Mantisia spathulata Schult. and M. wengeri Fischer, two critically-endangered, endemic and rare species of the genus Mantisia (Zingiberaceae), have been rediscovered from Lunglei province of Mizoram, India, after two decades. For sustainable conservation and utilization of the Mantisia species, in vitro seed and clonal propagation methods have been developed earlier by our research group and plantlets have been reintroduced to their natural habitat for species recovery. To comprehend the plausible reasons for endemism and endangeredness of both the species at DNA level, they were analyzed to assess natural genetic variation using three different polymerase chain reaction (PCR) based DNA markers viz. random amplified polymorphic DNA (RAPD), inter simple sequence repeat (ISSR) and directed amplification of minisatellite DNA regions (DAMD), both individually and cumulatively, which are popularly regarded as single primer amplification reaction (SPAR) methods.

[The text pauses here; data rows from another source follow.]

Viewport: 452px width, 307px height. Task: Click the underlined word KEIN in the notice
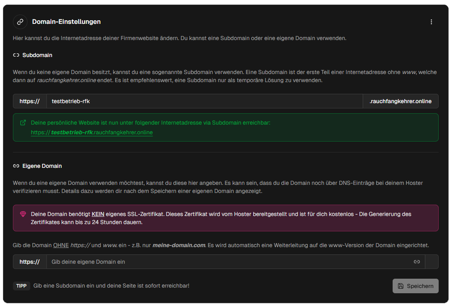[98, 214]
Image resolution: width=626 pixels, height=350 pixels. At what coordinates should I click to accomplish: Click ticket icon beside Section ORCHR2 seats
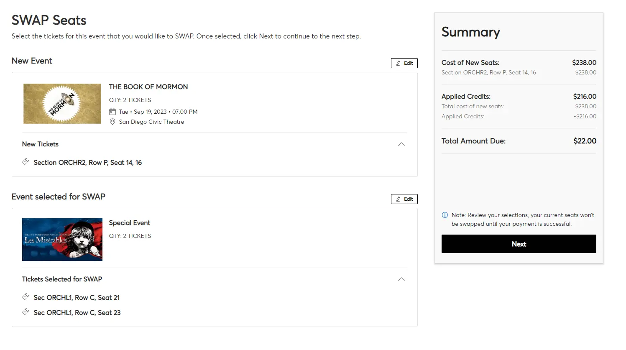[26, 162]
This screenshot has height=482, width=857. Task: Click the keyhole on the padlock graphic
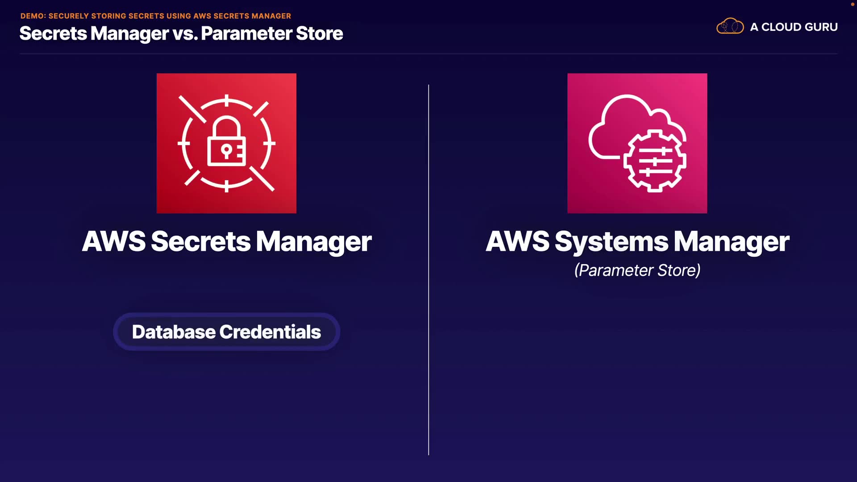tap(226, 151)
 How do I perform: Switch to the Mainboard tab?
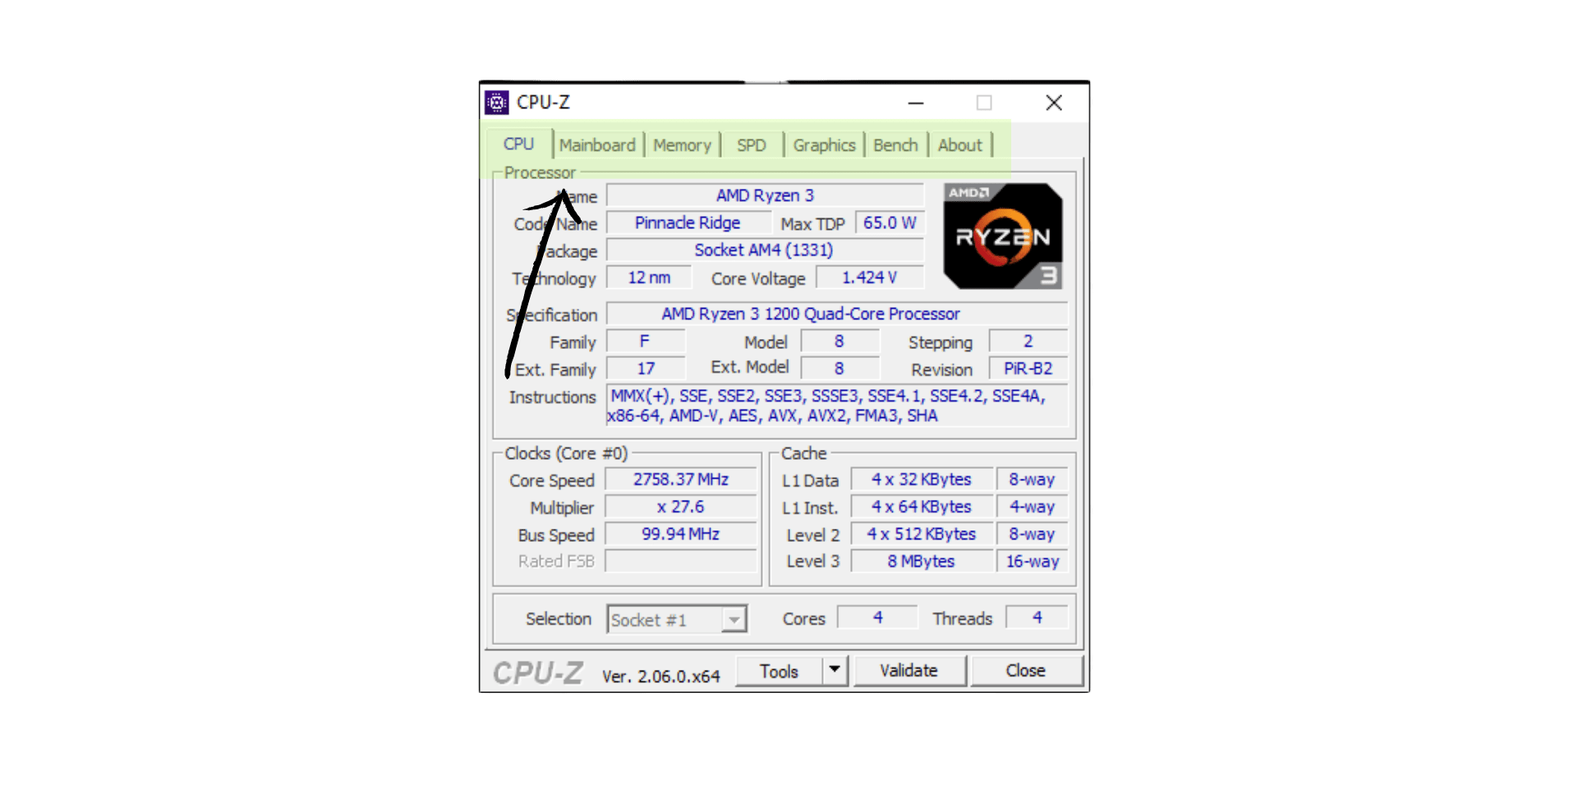(x=597, y=145)
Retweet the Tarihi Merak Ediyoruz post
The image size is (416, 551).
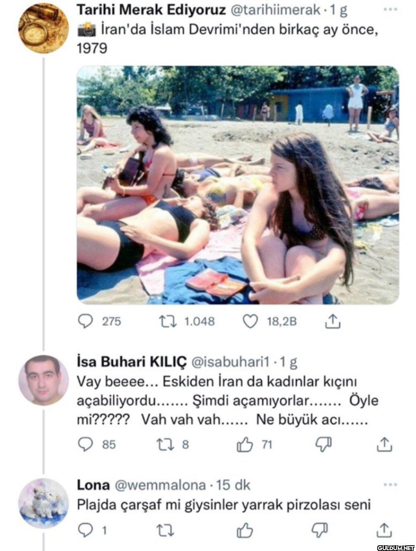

A total of 107 primers belonging to three SPARs are used which collectively endow low genetic variation (15 and 20 %, respectively) in both M. spathulata and M. wengeri. The use and efficacy of SPAR methods to reveal the natural genetic variation in Mantisia species at intra-specific level has been recorded for the first time. To impede the extinction risk of these two species of genus Mantisia, large scale conservation strategies including in situ and ex situ conservation are recommended.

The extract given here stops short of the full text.